Collected data entries
----
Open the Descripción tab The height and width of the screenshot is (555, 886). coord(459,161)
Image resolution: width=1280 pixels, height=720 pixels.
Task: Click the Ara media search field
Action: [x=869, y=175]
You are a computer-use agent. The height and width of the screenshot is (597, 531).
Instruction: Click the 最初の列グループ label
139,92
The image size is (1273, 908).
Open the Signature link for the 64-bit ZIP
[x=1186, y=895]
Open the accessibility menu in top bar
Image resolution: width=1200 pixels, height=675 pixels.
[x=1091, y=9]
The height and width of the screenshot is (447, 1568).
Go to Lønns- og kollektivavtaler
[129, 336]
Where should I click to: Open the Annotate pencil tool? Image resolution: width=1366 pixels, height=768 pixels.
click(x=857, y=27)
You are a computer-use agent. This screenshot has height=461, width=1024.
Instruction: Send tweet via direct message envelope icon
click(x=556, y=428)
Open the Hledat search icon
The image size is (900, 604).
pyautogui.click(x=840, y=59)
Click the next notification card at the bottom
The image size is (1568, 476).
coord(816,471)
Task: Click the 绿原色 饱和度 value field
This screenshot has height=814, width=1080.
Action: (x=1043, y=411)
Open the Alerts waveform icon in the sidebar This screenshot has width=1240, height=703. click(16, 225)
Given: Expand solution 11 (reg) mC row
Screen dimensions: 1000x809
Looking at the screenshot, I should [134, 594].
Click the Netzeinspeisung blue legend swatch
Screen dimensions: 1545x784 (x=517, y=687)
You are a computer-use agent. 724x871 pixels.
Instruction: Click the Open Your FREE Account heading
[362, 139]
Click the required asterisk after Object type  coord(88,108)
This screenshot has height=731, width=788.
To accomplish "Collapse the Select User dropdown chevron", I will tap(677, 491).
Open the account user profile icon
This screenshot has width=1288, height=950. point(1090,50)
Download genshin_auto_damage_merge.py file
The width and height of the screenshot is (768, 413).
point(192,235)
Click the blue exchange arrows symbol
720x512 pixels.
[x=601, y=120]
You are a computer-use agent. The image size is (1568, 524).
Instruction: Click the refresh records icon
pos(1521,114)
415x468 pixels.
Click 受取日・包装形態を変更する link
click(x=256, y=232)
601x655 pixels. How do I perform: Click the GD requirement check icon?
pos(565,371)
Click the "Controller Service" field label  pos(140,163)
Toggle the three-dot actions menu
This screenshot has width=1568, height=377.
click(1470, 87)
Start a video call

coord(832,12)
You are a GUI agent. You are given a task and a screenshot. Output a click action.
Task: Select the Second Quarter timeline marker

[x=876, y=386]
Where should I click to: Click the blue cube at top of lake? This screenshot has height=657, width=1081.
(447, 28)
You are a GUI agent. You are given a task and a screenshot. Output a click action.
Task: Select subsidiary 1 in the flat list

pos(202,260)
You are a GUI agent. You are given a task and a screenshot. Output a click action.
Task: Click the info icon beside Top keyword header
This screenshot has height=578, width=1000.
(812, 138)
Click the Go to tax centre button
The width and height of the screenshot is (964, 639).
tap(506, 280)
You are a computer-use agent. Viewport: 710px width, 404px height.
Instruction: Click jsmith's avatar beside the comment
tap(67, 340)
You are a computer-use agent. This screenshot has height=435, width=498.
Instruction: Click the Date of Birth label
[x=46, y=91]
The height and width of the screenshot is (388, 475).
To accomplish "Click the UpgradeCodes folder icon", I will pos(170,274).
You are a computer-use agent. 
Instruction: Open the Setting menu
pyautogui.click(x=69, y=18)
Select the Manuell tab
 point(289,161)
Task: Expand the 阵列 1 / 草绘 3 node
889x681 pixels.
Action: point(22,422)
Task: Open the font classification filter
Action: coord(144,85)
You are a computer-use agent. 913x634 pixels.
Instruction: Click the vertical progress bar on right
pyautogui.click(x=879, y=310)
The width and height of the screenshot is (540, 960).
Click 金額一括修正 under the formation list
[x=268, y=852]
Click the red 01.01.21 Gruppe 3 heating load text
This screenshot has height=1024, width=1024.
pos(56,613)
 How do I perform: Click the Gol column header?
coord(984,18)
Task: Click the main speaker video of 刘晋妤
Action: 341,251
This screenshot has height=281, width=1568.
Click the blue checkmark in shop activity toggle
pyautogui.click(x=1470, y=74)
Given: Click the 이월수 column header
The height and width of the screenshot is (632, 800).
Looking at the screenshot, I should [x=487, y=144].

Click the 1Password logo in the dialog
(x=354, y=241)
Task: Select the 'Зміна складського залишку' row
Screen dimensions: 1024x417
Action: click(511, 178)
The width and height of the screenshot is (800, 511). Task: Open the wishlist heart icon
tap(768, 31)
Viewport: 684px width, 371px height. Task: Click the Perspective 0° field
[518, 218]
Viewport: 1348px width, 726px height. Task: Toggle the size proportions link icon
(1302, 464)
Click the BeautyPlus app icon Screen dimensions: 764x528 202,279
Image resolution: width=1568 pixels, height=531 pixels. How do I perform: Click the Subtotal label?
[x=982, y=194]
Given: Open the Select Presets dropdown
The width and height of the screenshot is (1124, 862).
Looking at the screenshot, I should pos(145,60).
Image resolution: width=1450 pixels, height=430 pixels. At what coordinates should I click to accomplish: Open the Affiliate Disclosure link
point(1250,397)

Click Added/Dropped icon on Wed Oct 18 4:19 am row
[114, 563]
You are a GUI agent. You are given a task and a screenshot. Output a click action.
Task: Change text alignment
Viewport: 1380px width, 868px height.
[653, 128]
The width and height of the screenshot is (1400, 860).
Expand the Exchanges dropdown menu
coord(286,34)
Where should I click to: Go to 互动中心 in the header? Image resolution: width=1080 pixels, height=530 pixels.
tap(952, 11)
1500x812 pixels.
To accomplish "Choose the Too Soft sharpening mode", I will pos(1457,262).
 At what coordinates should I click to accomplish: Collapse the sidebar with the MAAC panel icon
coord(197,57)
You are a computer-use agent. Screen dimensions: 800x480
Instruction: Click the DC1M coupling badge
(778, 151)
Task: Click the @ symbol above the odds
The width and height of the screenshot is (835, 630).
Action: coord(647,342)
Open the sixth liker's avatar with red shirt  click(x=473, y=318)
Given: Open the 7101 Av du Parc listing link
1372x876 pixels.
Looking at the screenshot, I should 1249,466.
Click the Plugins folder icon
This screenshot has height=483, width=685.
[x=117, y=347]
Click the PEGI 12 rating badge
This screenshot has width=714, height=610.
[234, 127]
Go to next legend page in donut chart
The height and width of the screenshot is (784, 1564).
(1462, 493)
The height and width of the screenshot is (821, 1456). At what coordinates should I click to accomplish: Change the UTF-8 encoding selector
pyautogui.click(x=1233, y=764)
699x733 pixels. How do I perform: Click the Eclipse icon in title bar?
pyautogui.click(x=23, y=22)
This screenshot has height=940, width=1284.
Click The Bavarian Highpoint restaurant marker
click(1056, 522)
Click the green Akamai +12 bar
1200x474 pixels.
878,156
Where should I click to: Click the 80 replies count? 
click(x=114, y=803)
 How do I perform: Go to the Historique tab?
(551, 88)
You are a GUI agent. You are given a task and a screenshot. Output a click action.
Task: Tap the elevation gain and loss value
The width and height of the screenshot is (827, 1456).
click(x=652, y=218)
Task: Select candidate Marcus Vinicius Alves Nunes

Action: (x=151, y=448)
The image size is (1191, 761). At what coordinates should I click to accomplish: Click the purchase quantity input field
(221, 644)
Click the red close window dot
----
TASK BRIEF:
Go through the records and copy all of them exactly.

ANSWER BOX:
Open the Descripción tab The height and width of the screenshot is (555, 886). coord(459,161)
Image resolution: width=1280 pixels, height=720 pixels.
Task: Click the Ara media search field
Action: [x=869, y=175]
You are a computer-use agent. The height and width of the screenshot is (597, 531).
Instruction: Click the 最初の列グループ label
139,92
The image size is (1273, 908).
Open the Signature link for the 64-bit ZIP
[x=1186, y=895]
Open the accessibility menu in top bar
Image resolution: width=1200 pixels, height=675 pixels.
[x=1091, y=9]
The height and width of the screenshot is (447, 1568).
Go to Lønns- og kollektivavtaler
[129, 336]
Where should I click to: Open the Annotate pencil tool? Image resolution: width=1366 pixels, height=768 pixels.
click(x=857, y=27)
You are a computer-use agent. This screenshot has height=461, width=1024.
Instruction: Send tweet via direct message envelope icon
click(x=556, y=428)
Open the Hledat search icon
The image size is (900, 604).
pyautogui.click(x=840, y=59)
Click the next notification card at the bottom
The image size is (1568, 476).
coord(816,471)
Task: Click the 绿原色 饱和度 value field
This screenshot has height=814, width=1080.
Action: (x=1043, y=411)
Open the Alerts waveform icon in the sidebar This screenshot has width=1240, height=703. click(16, 225)
Given: Expand solution 11 (reg) mC row
Screen dimensions: 1000x809
Looking at the screenshot, I should [134, 594].
Click the Netzeinspeisung blue legend swatch
Screen dimensions: 1545x784 (x=517, y=687)
You are a computer-use agent. 724x871 pixels.
Instruction: Click the Open Your FREE Account heading
[362, 139]
Click the required asterisk after Object type  coord(88,108)
This screenshot has height=731, width=788.
To accomplish "Collapse the Select User dropdown chevron", I will tap(677, 491).
Open the account user profile icon
This screenshot has width=1288, height=950. point(1090,50)
Download genshin_auto_damage_merge.py file
The width and height of the screenshot is (768, 413).
point(192,235)
Click the blue exchange arrows symbol
720x512 pixels.
[x=601, y=120]
You are a computer-use agent. The image size is (1568, 524).
Instruction: Click the refresh records icon
pos(1521,114)
415x468 pixels.
Click 受取日・包装形態を変更する link
click(x=256, y=232)
601x655 pixels. How do I perform: Click the GD requirement check icon?
pos(565,371)
Click the "Controller Service" field label  pos(140,163)
Toggle the three-dot actions menu
This screenshot has width=1568, height=377.
click(1470, 87)
Start a video call

coord(832,12)
You are a GUI agent. You are given a task and a screenshot. Output a click action.
Task: Select the Second Quarter timeline marker

[x=876, y=386]
Where should I click to: Click the blue cube at top of lake? This screenshot has height=657, width=1081.
(447, 28)
You are a GUI agent. You are given a task and a screenshot. Output a click action.
Task: Select subsidiary 1 in the flat list

pos(202,260)
You are a GUI agent. You are given a task and a screenshot. Output a click action.
Task: Click the info icon beside Top keyword header
This screenshot has height=578, width=1000.
(812, 138)
Click the Go to tax centre button
The width and height of the screenshot is (964, 639).
tap(506, 280)
You are a computer-use agent. Viewport: 710px width, 404px height.
Instruction: Click jsmith's avatar beside the comment
tap(67, 340)
You are a computer-use agent. This screenshot has height=435, width=498.
Instruction: Click the Date of Birth label
[x=46, y=91]
The height and width of the screenshot is (388, 475).
To accomplish "Click the UpgradeCodes folder icon", I will pos(170,274).
You are a computer-use agent. 
Instruction: Open the Setting menu
pyautogui.click(x=69, y=18)
Select the Manuell tab
 point(289,161)
Task: Expand the 阵列 1 / 草绘 3 node
889x681 pixels.
Action: point(22,422)
Task: Open the font classification filter
Action: coord(144,85)
You are a computer-use agent. 913x634 pixels.
Instruction: Click the vertical progress bar on right
pyautogui.click(x=879, y=310)
The width and height of the screenshot is (540, 960).
Click 金額一括修正 under the formation list
[x=268, y=852]
Click the red 01.01.21 Gruppe 3 heating load text
This screenshot has height=1024, width=1024.
pos(56,613)
 How do I perform: Click the Gol column header?
coord(984,18)
Task: Click the main speaker video of 刘晋妤
Action: 341,251
This screenshot has height=281, width=1568.
Click the blue checkmark in shop activity toggle
pyautogui.click(x=1470, y=74)
Given: Click the 이월수 column header
The height and width of the screenshot is (632, 800).
Looking at the screenshot, I should [x=487, y=144].

Click the 1Password logo in the dialog
(x=354, y=241)
Task: Select the 'Зміна складського залишку' row
Screen dimensions: 1024x417
Action: click(511, 178)
The width and height of the screenshot is (800, 511). Task: Open the wishlist heart icon
tap(768, 31)
Viewport: 684px width, 371px height. Task: Click the Perspective 0° field
[518, 218]
Viewport: 1348px width, 726px height. Task: Toggle the size proportions link icon
(1302, 464)
Click the BeautyPlus app icon Screen dimensions: 764x528 202,279
Image resolution: width=1568 pixels, height=531 pixels. How do I perform: Click the Subtotal label?
[x=982, y=194]
Given: Open the Select Presets dropdown
The width and height of the screenshot is (1124, 862).
Looking at the screenshot, I should pos(145,60).
Image resolution: width=1450 pixels, height=430 pixels. At what coordinates should I click to accomplish: Open the Affiliate Disclosure link
point(1250,397)

Click Added/Dropped icon on Wed Oct 18 4:19 am row
[114, 563]
You are a GUI agent. You are given a task and a screenshot. Output a click action.
Task: Change text alignment
Viewport: 1380px width, 868px height.
[653, 128]
The width and height of the screenshot is (1400, 860).
Expand the Exchanges dropdown menu
coord(286,34)
Where should I click to: Go to 互动中心 in the header? Image resolution: width=1080 pixels, height=530 pixels.
tap(952, 11)
1500x812 pixels.
To accomplish "Choose the Too Soft sharpening mode", I will pos(1457,262).
 At what coordinates should I click to accomplish: Collapse the sidebar with the MAAC panel icon
coord(197,57)
You are a computer-use agent. Screen dimensions: 800x480
Instruction: Click the DC1M coupling badge
(778, 151)
Task: Click the @ symbol above the odds
The width and height of the screenshot is (835, 630).
Action: coord(647,342)
Open the sixth liker's avatar with red shirt  click(x=473, y=318)
Given: Open the 7101 Av du Parc listing link
1372x876 pixels.
Looking at the screenshot, I should 1249,466.
Click the Plugins folder icon
This screenshot has height=483, width=685.
[x=117, y=347]
Click the PEGI 12 rating badge
This screenshot has width=714, height=610.
[234, 127]
Go to next legend page in donut chart
The height and width of the screenshot is (784, 1564).
(1462, 493)
The height and width of the screenshot is (821, 1456). At what coordinates should I click to accomplish: Change the UTF-8 encoding selector
pyautogui.click(x=1233, y=764)
699x733 pixels. How do I perform: Click the Eclipse icon in title bar?
pyautogui.click(x=23, y=22)
This screenshot has height=940, width=1284.
Click The Bavarian Highpoint restaurant marker
click(1056, 522)
Click the green Akamai +12 bar
1200x474 pixels.
878,156
Where should I click to: Click the 80 replies count? 
click(x=114, y=803)
 How do I perform: Go to the Historique tab?
(551, 88)
You are a GUI agent. You are given a task and a screenshot. Output a click action.
Task: Tap the elevation gain and loss value
The width and height of the screenshot is (827, 1456).
click(x=652, y=218)
Task: Select candidate Marcus Vinicius Alves Nunes

Action: (x=151, y=448)
The image size is (1191, 761). At what coordinates should I click to accomplish: Click the purchase quantity input field
(221, 644)
Click the red close window dot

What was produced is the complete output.